Significant damage was caused to numerous communities across an 86000 ha area in the council areas of Light, Wakefield, Clare and Gilbert Valleys, and Mallala. At least 91 houses were destroyed or rendered uninhabitable by fire damage during the Pinery fire, the vast majority during the initial six hours after ignition. In the town of Wasleys, a lawn bowls club and a post office were gutted by the fire. Also destroyed were 388 non-residential buildings, 98 vehicles and 93 pieces of farm machinery. Numerous civilian vehicles were destroyed along the Horrocks, Sturt and Thiele highways as people attempted to flee; approximately 110 km of roads and roads infrastructure—including bridges and signage—were damaged or destroyed by the fire.

The fire had a catastrophic impact upon the rural industry of Lower Mid North, Light River and west Barossa regions. A large quantity of livestock perished in the fire, including 53,600 poultry, 17,000 sheep, 500 pigs, 87 cattle, 19 horses and three Alpaca. Many of the livestock were buried in mass graves across the region. Approximately two-thirds of the area burned in the Pinery fire was estimated to have been paddocks and fields of produce; 120,000 tonnes of agricultural crops—including wheat, barley, canola, lentils and chickpeas—with a value of up to A$40 million were destroyed.

On 17 March 2016, winds of up to 90 kph during a thunderstorm that passed over the fire ground created a dust storm, which affected towns in the mid-north of South Australia and in the Barossa Valley.

===Aid and recovery===
Those in the Light, Wakefield, Clare and Gilbert Valleys, and Mallala council areas who suffered loss or injury as a result of the fires were able to claim a one-off Disaster Recovery Payment and, in some cases, a 13-week Disaster Recovery Allowance, both provided by the State Government of South Australia.
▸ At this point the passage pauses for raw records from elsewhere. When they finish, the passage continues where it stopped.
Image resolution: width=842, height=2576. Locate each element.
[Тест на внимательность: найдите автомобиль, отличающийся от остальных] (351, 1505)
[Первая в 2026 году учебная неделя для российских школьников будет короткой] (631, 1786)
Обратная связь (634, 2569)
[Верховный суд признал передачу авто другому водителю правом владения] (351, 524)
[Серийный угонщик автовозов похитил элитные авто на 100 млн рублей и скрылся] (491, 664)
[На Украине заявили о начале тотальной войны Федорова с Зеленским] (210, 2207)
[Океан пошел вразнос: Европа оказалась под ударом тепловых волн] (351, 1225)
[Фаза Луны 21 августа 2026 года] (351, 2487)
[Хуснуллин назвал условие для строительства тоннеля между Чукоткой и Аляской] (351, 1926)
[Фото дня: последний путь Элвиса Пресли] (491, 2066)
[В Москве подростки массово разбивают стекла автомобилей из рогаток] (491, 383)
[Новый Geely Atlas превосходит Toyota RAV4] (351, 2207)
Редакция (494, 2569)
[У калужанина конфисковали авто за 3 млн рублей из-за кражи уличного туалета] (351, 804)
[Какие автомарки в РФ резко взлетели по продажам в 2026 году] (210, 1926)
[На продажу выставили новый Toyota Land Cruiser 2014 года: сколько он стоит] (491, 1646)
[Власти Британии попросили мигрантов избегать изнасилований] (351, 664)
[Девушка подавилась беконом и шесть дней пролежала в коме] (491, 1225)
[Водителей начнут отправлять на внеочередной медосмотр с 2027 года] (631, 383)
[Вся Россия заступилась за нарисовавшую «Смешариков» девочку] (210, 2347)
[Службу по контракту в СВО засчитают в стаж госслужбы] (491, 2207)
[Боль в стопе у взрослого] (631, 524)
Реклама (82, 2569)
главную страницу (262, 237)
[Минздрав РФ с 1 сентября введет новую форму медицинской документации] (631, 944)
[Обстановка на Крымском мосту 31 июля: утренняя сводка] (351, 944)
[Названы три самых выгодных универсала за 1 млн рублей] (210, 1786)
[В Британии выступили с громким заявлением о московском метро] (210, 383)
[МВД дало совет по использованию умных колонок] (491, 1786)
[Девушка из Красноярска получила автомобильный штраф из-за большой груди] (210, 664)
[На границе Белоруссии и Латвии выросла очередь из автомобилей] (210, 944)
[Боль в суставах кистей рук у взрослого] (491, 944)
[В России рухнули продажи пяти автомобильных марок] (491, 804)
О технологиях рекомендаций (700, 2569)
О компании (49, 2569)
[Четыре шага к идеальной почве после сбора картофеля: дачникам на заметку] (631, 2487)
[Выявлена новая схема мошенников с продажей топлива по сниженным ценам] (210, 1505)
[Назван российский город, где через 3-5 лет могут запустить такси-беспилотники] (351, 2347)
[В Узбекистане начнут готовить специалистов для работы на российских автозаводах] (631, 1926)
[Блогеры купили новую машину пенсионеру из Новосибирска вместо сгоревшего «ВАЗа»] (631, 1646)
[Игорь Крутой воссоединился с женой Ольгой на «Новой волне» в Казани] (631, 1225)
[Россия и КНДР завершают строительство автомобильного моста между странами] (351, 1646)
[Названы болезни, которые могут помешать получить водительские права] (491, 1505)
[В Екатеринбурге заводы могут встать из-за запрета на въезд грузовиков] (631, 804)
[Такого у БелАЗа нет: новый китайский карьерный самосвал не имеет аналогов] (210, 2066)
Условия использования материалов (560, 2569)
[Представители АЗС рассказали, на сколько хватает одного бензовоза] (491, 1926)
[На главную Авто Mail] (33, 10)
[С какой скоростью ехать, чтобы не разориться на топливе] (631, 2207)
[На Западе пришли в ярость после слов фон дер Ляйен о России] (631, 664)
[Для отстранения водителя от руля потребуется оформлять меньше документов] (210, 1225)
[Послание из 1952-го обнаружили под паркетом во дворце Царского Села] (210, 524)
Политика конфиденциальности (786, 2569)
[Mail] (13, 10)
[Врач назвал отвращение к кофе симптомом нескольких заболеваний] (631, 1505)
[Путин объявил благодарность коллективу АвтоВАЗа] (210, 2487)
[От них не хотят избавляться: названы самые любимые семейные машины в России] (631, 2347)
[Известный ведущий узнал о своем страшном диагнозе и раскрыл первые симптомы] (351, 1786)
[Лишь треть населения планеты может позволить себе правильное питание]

$A84,000 was donated by businesses and the community to the RSPCA, which then allocated the funds to the University of Adelaide's School of Animal and Veterinary Sciences and the Veterinary Health Centres to treat pets and livestock injured in the blaze.

==See also==

- Bushfires in Australia
- List of Australian bushfire seasons

==Bibliography==
- Bureau of Meteorology. "Monthly Weather Review – Australia; October 2015"
- Bureau of Meteorology. "Monthly Weather Review – Australia; November 2015"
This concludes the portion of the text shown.